_How to complete this task_.
Every line below should be repeated exactly.

[Start of section]

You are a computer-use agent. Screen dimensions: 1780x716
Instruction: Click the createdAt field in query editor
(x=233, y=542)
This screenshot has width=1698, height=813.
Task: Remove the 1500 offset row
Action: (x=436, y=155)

[End of section]

_Output_.
You are a computer-use agent. Screen dimensions: 1780x716
Instruction: Click the createdAt field in query editor
(x=233, y=542)
This screenshot has width=1698, height=813.
Task: Remove the 1500 offset row
Action: (x=436, y=155)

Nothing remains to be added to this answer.